As you might guess, this means Steins;Gate 0 has a dramatically different tone. While the original started out light and funny, with elements of mystery, until it reached the key point in the story where everything changed, Steins;Gate 0 starts out dark and bleak.
The events of Steins;Gate left Okabe with PTSD. The mere mention of Kurisu is enough to trigger flashbacks. Seeing Moeka causes panic attacks. He carries anxiety medication in his pocket, visits a therapist with mixed results, and doesn’t even want to think about his old “Hououin Kyouma” personality.
It does have lighter moments, and Okabe gradually gets better, but there’s no denying that the events of the first game had a serious impact.
Another notable change is that he isn’t the sole viewpoint character here. Other characters, especially Suzuha and the newly-introduced Maho, tell parts of the story from a third-person perspective. At first, I had trouble adjusting to this, but it actually works quite well. It’s especially important to show us additional perspectives because Steins;Gate 0’s story is complex.
Despite dealing with time travel, the original Steins;Gate generally kept things clear and easy to understand. When the worldline changed, you knew why.
In Steins;Gate 0, however, you don’t have the power to change time. Different countries fighting over time travel is what eventually leads to World War III in the beta worldline, so the worldline (and the route you’re on) change based on who gets that technology first.
Most of the changes depend on how much you interact with Amadeus Kurisu, an AI at the center of the struggle.
On one hand, this makes the story much more unpredictable, because you never know what might happen. On the other hand, I ended the game still not knowing why some of my decisions led to different endings. It’s much more difficult to untangle the cause and effect in Steins;Gate 0.

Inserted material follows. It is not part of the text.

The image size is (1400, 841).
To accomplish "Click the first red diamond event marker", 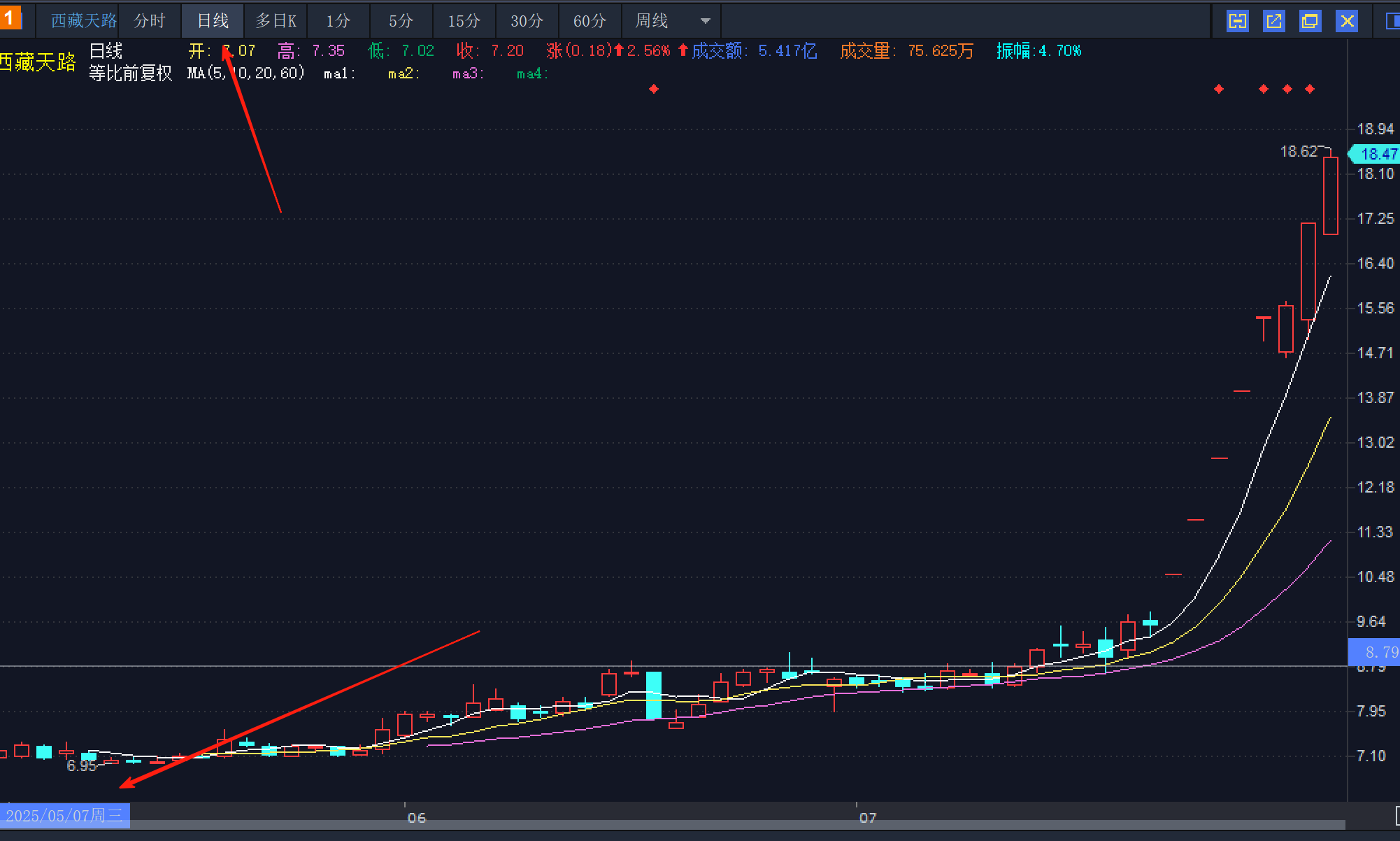I will point(654,89).
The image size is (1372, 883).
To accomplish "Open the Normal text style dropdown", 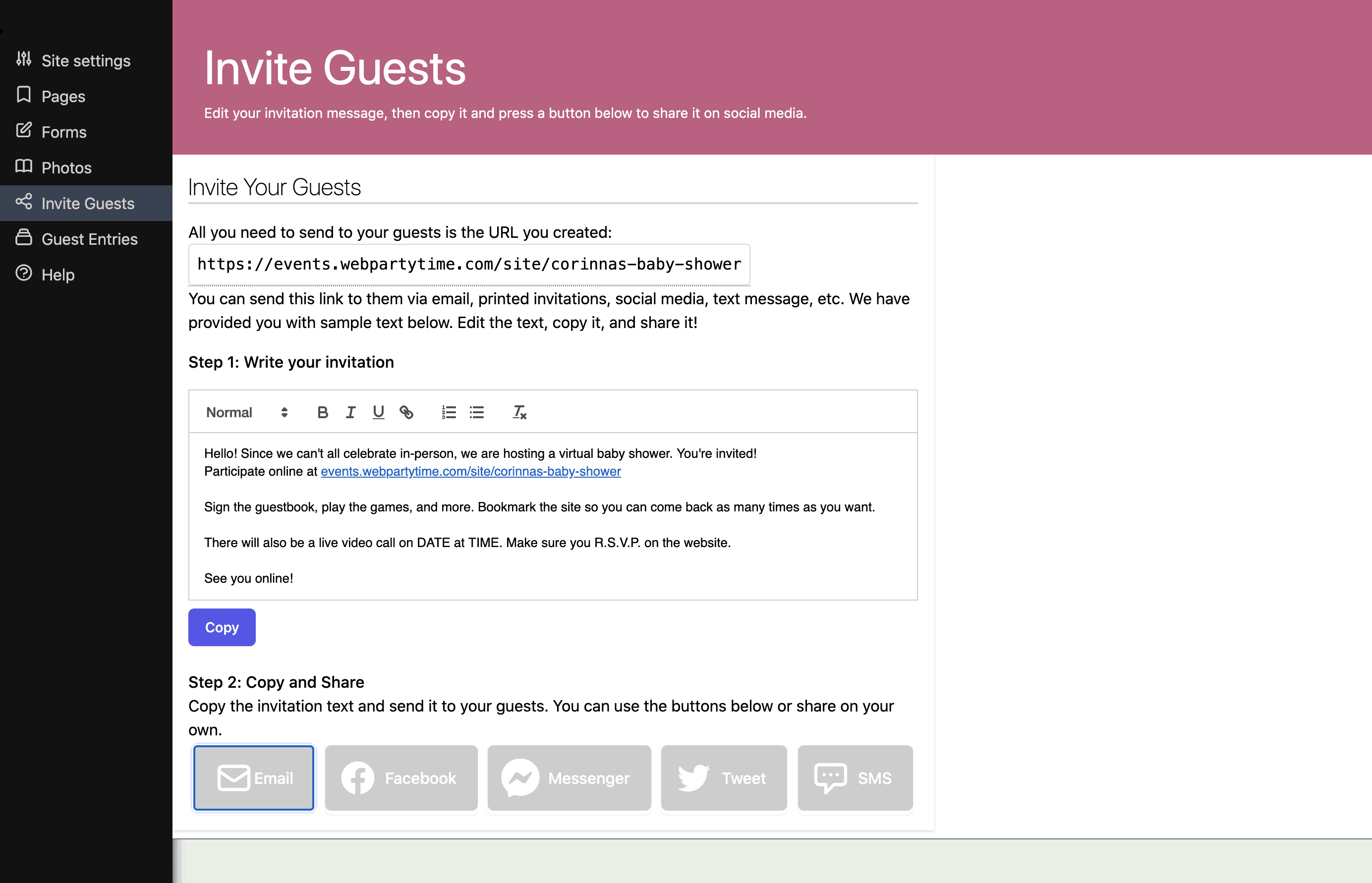I will pos(247,412).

Steins;Gate felt like one linear story that branched into what-if scenarios, but Steins;Gate 0 feels more like many different possibilities that show you disjointed pieces of the whole.
This complexity makes the true ending feel a bit confusing, and the true ending also suffers because it’s only a step toward the original game’s ending. Steins;Gate 0 is meant to fill in a gap, and that means the conclusion feels a bit lackluster on its own.
Now, all of this might make you think I disliked Steins;Gate 0. Nothing could be further from the truth. Steins;Gate 0 is fantastic and definitely worth reading. Maho is a great addition to the cast, the story delves into interesting questions about AI research and how much an AI can be like a person, and there are many wonderful scenes in every route.
While Steins;Gate is an amazing story, Steins;Gate 0 is merely a great story. It’s a little hard to follow and it might raise more questions than it answers… but it’s still definitely worth a read for fans of the original.